By the Court.—Judgment
affirmed.
This opinion will not be published. See Wis. Stat. Rule 809.23(1)(b)5.
[1] For example, referring to one home in the area, Yasko said, “It’s one of our pig sties. It was designed to house pigs. It’s owned by Richard Vultaggio.” Vultaggio v. Yasko, 215 Wis. 2d 326, 328-29 n.1, 572 N.W.2d 450 (1998) (Vultaggio I). With respect to another property she announced, “[L]ast year it was a pool hall, for pay. That belongs to Richard Vultaggio. He’s real proud of our community. He respects the people who built those houses.” Concerning still another property, Yasko posed, “Guess what? It belongs to Richard Vultaggio, the proud owner of this slum property. This house has been now three years with students and it’s on its last stages. I call them parasites of the university.” Id. Finally, “for a further glimpse of the destabilization of our community,” Yasko directed her audience’s attention to “another sub-human habitation place ‘that was’ owned by Richard Vultaggio.” Id.
[2] The reason for the slander per se rule is that “certain words are by their nature especially likely to cause pecuniary loss and ... proof of the defamation itself is sufficient to establish the existence of some damages so that the jury may, without other evidence, estimate the amount of damages.” Starobin v. Northridge Lakes Dev. Co., 94 Wis. 2d 1, 13, 287 N.W.2d 747 (1980) (citing William L. Prosser, The Law of Torts § 112, at 754-56 (4th ed. 1971)).

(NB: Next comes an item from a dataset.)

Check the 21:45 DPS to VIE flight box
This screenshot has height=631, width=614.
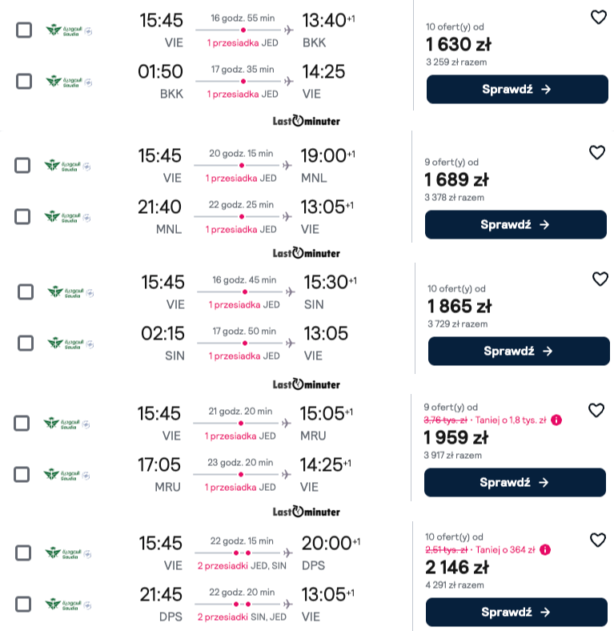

[3] Yasko repeatedly asserts that she was speaking on a matter of “social importance.” We must decline this apparent invitation to revisit the question of the level of privilege accorded Yasko’s comments. The Wisconsin Supreme Court answered that question in Vultaggio I, and we are bound by that decision. See, e.g., Livesey v. Copps Corp., 90 Wis. 2d 577, 581, 280 N.W.2d 339 (Ct. App. 1979).
[4] Factors to be considered in determining the proper amount to be awarded as punitive damages include: the grievousness of the defendant’s acts, the degree of malicious intention, the potential damage which might have been done by such acts as well as the actual damage, and the defendant’s ability to pay. Fahrenberg v. Tengel, 96 Wis. 2d 211, 234, 291 N.W.2d 516 (1980).
[5] Indeed, in Dalton v. Meister, 52 Wis. 2d 173, 181, 188 N.W.2d 494 (1971), the court noted that “there is no arithmetic proportion to which punitive damages should relate to the wealth of the defendant or to the damage done the plaintiff.”
[6] Indeed, this court has recognized that criminal fines may be relevant to assessing the reasonableness of a punitive damages award. See Wozniak v. Local 1111 of UE, 57 Wis. 2d 725, 731, 205 N.W.2d 369 (1973); Meke v. Nicol, 56 Wis. 2d 654, 664, 203 N.W.2d 129 (1973); Lisowski v. Chenenoff, 37 Wis. 2d 610, 634, 155 N.W.2d 619 (1968). The legislature has determined that the fine for defamation in violation of Wis. Stat. § 942.01 (1999-2000) shall not exceed $10,000. Wis. Stat. § 939.51. The statute thus contemplates a fine comparable to the $11,250 awarded by the jury.